Carta e bellezza non fanno rima

«Dietro l’apparente ingenuità della proposta ci sia la solita retorica del petrolio d’Italia: una retorica che ha in mente una bellezza da sfruttare, se non da prostituire. E non stupisce che sia stato Oscar Farinetti a lanciare l’idea, nel marzo scorso». Il Fatto Quotidiano, 25 giugno 2014

L’Italia è una Repubblica democratica fondata sulla bellezza”. Dopodomani un certo numero di persone con un’agenda sorprendentemente libera si incontrerà a Roma per discutere (sembra seriamente) sull’opportunità di cambiare in questo modo l'articolo 1 della nostra Costituzione. Da settimane un incalzante mailbombing annuncia l’evento, promosso dalla deputata Sel, Serena Pellegrino, e condiviso da molte associazioni, anche serie e rispettabili. Tutti, a partire dalla promotrice, sembrano in ottima fede. E si presume che in buona fede sia anche il giornalista di Report Emilio Casalini, che è il vero autore dell'idea, contenuta in un suo ebook (Fondata sulla bellezza. Come far rinascere l’Italia a partire dalla sua vera ricchezza) appena uscito da Sperling&Kupfer.

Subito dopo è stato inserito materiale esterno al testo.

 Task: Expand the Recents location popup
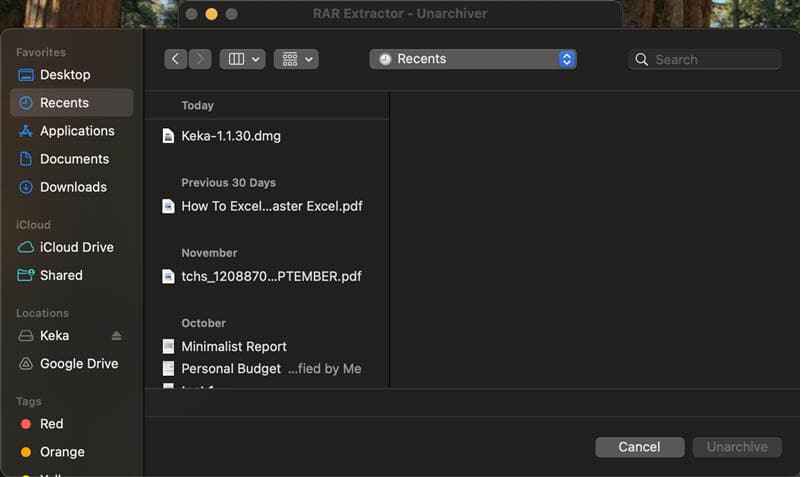pyautogui.click(x=472, y=59)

Gli stralci di questo testo, tuttavia, confermano come dietro l’apparente ingenuità della proposta ci sia la solita retorica del petrolio d’Italia: una retorica che ha in mente una bellezza da sfruttare, se non da prostituire. E non stupisce che sia stato Oscar Farinetti a lanciare l’idea, nel marzo scorso. Ma quali che siano i sottintesi, l’idea merita di essere (velocissimamente) archiviata. Intanto i principi fondamentali della Costituzione sono un sistema perfettamente equilibrato, che non c’è alcun motivo di alterare. E poi questa retorica stucchevole ed estetizzante della “bellezza” (che “salverà il mondo”, secondo una frase di Dostoevskij decontestualizzata e ripetuta a vanvera) è superficiale, melensa, deresponsabilizzante, sviante. La Repubblica non tutela il patrimonio perché sia “bello”, ma perché ci fa eguali, liberi, umani. Il valore in gioco non è la bellezza, ma la cittadinanza. E poi: chi non vede quanto sarebbe devastante sostituire al pane del lavoro la brioche della bellezza? Non ci potrebbe essere un messaggio più autolesionista e privo di mordente e di futuro. Dopo un simile cambiamento non ci resterebbe che dire ai nostri ragazzi: “Non hai lavoro? È l’Italia, bellezza”.